Friday, March 20, 2015

Advanced Index Compression

Compressing an index can be an excellent way to permanently reduce the size of an index in a very cost effective manner. Index entries with many duplicate values (or duplicate leading columns within the index) can be “compressed” by Oracle to reduce both storage overheads and potentially access overheads for large index scans. Oracle basically de-duplicates repeated indexed column values within each individual leaf block by storing each unique occurrence in a prefix section within the block.

But it’s important to compress the right indexes in the right manner. If indexes do not have enough repeated data, it’s quite possible to make certain indexes larger rather than smaller when using compression (as the overheads of having the prefix section in the index block outweighs the benefits of limited reduction of repeated values). So one needs to be very selective on which indexes to compress and take care to compress the correct number of columns within the index. Oracle will only protect you from yourself if you attempt to compress all columns in a unique index, as in this scenario there can be no duplicate values to compress.

So, wouldn’t it be nice if Oracle made it all a lot easier for us and automatically decided which indexes to compress, which columns within the index to compress and which indexes to simply not bother compressing at all. Additionally, rather than an all or nothing approach in which all index leaf blocks are compressed in the same manner, wouldn’t it be nice if Oracle decided for each and every individual leaf block within the index how to best compress it. For those index leaf block that have no duplicate entries, do nothing, for those with some repeated columns just compress them and for those leaf blocks with lots of repeated columns and values to compress all of them as efficiently as possible.

All these are being addressed by the recent release of Oracle database 12.1.0.2, one of the really cool new feature got introduced was Advanced Index Compression

rajesh@PDB1> create table t
  2  nologging
  3  as
  4  select owner,object_name,subobject_name,object_id,
  5     data_object_id,object_type,created,last_ddl_time,
  6     timestamp,status,temporary,generated,secondary,
  7     namespace,edition_name,sharing,editionable,
  8     oracle_maintained, case when id between
  9                     0 and 250000 then 0
 10                     else id end id
 11  from big_table;

Table created.

So, I have fabricated the data such that values in the ID column are effectively unique within 75% of the table but the other 25% consist of repeated values.

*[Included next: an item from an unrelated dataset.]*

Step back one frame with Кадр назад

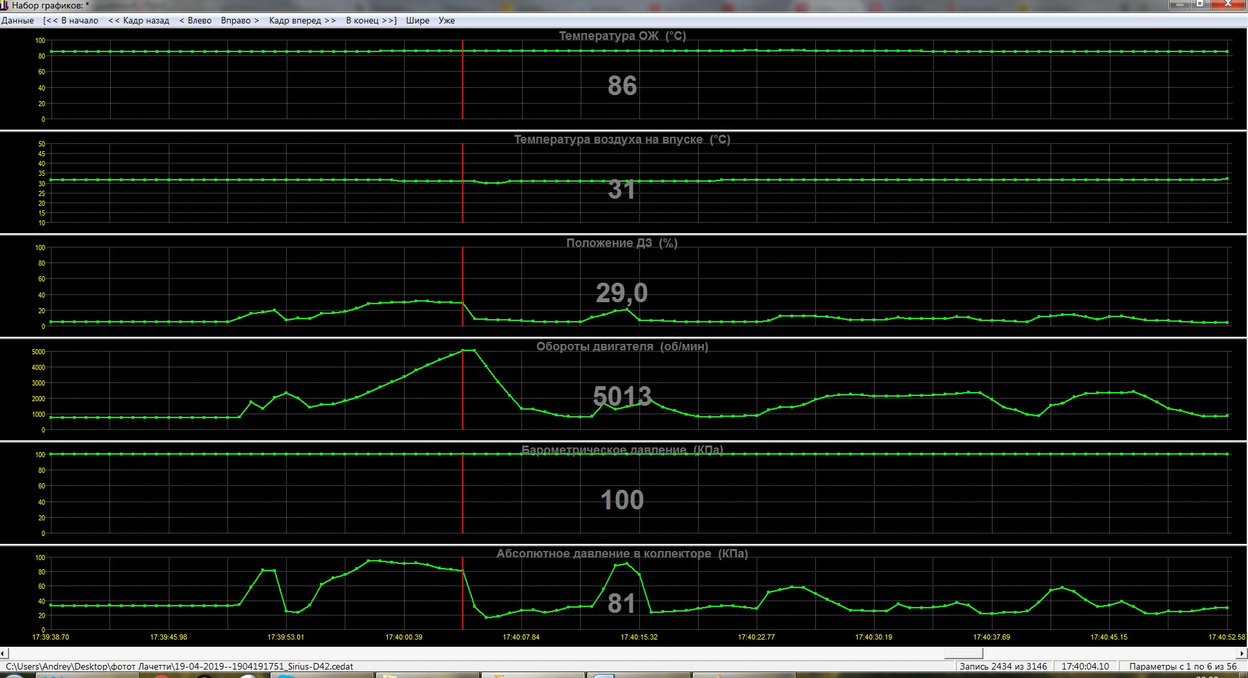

If we create a normal B-Tree index without compression:

rajesh@PDB1> create index t_idx on t(id) nologging ;

Index created.

rajesh@PDB1> column index_name format a10
rajesh@PDB1> select index_name,compression,leaf_blocks
  2  from user_indexes
  3  where index_name ='T_IDX';

INDEX_NAME COMPRESSION   LEAF_BLOCKS
---------- ------------- -----------
T_IDX      DISABLED             2124

1 row selected.

rajesh@PDB1> 

We noticed that the index consist of 2124 leaf blocks.
If we try to use normal compression on the index:

rajesh@PDB1> alter index t_idx rebuild compress nologging;

Index altered.

rajesh@PDB1> select index_name,compression,leaf_blocks
  2  from user_indexes
  3  where index_name ='T_IDX';

INDEX_NAME COMPRESSION   LEAF_BLOCKS
---------- ------------- -----------
T_IDX      ENABLED              2685

1 row selected.

rajesh@PDB1>

We notice that the compressed index rather than decrease in size has actually increased in size, up to 2685 leaf blocks. So the index has grown by some 25% due to the fact the index predominately contains unique values which don’t compress at all and the resultant prefix section in the leaf blocks becomes nothing more than additional overhead. The 25% section of the index containing all the repeated values has indeed compressed effectively but these savings are more than offset by the increase in size associated with the other 75% of the index where the index entries had no duplication.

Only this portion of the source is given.